While working at the University of Glasgow, Watt realised that the engine designs of the time wasted energy by repeatedly cooling then reheating the cylinder. He introduced a separate condenser, which radically improved both the power and efficiency of steam engines.

The watt is named after him – the unit of power incorporated in the International System of Units (or ‘SI’).

Image of Wilhelm Eduard Weber

Wilhelm Eduard Weber

(24 October 1804 – 23 June 1891)

Wilhelm Eduard Weber was a German physicist who, together with Gauss, invented the first electromagnetic telegraph.

He studied magnetism with Gauss, and during 1864 published his Electrodynamic Proportional Measures, which contained a system of absolute measurements for electric currents and forms the basis of those in use today. The SI unit of magnetic flux, the weber (Wb) is named after him.

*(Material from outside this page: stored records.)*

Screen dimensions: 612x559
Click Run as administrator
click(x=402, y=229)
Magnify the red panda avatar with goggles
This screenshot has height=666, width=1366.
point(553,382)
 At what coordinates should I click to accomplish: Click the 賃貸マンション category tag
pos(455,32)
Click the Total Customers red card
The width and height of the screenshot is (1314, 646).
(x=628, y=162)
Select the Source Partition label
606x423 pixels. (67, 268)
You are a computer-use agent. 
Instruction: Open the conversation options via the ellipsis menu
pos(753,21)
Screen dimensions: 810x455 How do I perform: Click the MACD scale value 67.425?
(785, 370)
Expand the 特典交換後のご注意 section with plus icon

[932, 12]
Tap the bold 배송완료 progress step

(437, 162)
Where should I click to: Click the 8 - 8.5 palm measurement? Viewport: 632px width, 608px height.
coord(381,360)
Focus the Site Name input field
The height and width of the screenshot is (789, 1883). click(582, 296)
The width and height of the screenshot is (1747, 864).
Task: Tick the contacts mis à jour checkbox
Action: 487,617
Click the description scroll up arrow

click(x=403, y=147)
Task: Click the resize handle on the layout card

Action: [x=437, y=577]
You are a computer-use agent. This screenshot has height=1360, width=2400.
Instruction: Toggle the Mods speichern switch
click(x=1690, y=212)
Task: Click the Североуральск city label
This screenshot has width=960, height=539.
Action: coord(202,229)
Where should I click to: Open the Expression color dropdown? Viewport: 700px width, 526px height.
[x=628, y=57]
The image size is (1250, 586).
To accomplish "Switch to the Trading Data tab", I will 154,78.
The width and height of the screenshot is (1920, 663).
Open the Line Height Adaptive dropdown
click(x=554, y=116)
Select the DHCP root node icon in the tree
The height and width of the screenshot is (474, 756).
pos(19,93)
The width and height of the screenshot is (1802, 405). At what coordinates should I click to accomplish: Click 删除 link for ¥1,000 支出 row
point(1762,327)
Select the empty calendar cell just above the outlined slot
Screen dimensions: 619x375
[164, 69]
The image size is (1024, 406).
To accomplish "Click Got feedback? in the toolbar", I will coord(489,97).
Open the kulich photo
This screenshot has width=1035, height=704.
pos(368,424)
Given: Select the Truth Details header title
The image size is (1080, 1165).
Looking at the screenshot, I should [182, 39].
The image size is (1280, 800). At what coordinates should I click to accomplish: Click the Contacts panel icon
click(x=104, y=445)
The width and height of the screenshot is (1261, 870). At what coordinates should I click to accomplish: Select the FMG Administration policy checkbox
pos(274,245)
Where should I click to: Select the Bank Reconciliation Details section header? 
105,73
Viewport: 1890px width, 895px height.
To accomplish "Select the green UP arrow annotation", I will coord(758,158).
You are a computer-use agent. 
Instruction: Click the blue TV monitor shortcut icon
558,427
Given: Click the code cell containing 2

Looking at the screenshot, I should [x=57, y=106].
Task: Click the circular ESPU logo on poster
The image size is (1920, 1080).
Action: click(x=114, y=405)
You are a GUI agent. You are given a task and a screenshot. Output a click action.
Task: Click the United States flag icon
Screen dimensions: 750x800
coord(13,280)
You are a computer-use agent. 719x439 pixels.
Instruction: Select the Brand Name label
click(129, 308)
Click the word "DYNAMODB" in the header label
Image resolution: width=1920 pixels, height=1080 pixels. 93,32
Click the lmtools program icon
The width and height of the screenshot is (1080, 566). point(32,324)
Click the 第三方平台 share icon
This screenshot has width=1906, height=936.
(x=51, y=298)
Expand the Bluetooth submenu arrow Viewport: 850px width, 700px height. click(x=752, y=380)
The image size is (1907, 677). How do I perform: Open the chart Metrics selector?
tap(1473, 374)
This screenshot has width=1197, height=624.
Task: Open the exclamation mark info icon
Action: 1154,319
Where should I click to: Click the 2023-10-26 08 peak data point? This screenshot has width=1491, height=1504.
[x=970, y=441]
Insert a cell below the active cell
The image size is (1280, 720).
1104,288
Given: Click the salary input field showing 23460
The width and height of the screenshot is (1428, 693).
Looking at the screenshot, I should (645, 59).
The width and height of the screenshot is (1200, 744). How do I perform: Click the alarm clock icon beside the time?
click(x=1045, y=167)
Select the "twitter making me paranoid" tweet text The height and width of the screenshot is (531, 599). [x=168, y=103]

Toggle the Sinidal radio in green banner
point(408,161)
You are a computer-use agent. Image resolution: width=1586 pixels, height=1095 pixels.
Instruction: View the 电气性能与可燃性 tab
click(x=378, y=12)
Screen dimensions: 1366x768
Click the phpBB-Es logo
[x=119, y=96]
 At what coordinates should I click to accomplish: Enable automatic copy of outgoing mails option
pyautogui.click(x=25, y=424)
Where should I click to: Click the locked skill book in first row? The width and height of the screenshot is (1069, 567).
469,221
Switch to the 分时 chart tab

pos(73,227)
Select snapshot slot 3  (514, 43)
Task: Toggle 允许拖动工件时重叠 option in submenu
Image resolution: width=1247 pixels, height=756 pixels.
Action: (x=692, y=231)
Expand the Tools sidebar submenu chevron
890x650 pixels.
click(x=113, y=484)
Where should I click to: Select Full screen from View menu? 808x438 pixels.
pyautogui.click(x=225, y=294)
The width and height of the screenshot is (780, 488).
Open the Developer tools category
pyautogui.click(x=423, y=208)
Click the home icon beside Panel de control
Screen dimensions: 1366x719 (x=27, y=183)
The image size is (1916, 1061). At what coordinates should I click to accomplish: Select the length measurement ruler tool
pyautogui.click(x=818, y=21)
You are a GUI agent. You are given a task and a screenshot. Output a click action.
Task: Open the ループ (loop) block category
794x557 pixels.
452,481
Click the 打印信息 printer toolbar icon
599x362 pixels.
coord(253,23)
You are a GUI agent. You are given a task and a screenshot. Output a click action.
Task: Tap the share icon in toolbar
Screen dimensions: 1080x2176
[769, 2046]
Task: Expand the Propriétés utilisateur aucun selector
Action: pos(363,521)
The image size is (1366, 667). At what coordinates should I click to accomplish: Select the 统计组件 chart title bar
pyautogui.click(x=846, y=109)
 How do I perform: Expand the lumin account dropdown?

Image of Sir Charles Wheatstone

Sir Charles Wheatstone

(6 February 1802 – 19 October 1875)

Sir Charles Wheatstone was an English scientist and inventor of the concertina, the stereoscope, and the Playfair cipher. He is best known for his contributions in the development of the Wheatstone bridge, which is used to measure an unknown electrical resistance.

Image of Thomas Young

Thomas Young

(13 June 1773 – 10 May 1829)

Thomas Young was an English polymath. He is famous for having partly deciphered Egyptian hieroglyphics (specifically the Rosetta Stone). Young made notable scientific contributions to the fields of vision, light, solid mechanics, energy, physiology, language, musical harmony and Egyptology.

At the age of 14 Young had learned Greek and Latin and was acquainted with French, Italian, Hebrew, German, Chaldean, Syriac, Samaritan, Arabic, Persian, Turkish and Amharic. Young’s modulus relates the stress (pressure) in a body to its associated strain (change in length as a ratio of the original length). For the first time it allowed prediction of the strain in a component subject to a known stress (and vice versa). Young’s modulus depends only on the material, not its geometry, thus allowing a revolution in engineering strategies.

Young has also been called the founder of physiological optics. In 1793 he explained the mode in which the eye accommodates itself to vision at different distances as depending on changes of the curvature of the crystalline lens, being the first to describe astigmatism, and hypothesized that colour perception depends on the presence in the retina of three kinds of nerve fibres.